[Data shown]
* * *
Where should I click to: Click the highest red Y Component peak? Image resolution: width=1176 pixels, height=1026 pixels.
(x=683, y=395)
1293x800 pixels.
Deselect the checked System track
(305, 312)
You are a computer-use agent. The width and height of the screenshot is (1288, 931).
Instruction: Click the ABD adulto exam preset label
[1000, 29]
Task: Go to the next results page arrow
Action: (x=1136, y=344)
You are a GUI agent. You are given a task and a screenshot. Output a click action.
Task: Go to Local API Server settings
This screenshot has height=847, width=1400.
* * *
[Work required] Put every line of the records above into a numbered list, leaving out any blank lines.

[Answer to this exercise]
1. Where should I click to: Click the highest red Y Component peak? Image resolution: width=1176 pixels, height=1026 pixels.
2. (x=683, y=395)
3. 1293x800 pixels.
4. Deselect the checked System track
5. (305, 312)
6. You are a computer-use agent. The width and height of the screenshot is (1288, 931).
7. Instruction: Click the ABD adulto exam preset label
8. [1000, 29]
9. Task: Go to the next results page arrow
10. Action: (x=1136, y=344)
11. You are a GUI agent. You are given a task and a screenshot. Output a click action.
12. Task: Go to Local API Server settings
13. This screenshot has height=847, width=1400.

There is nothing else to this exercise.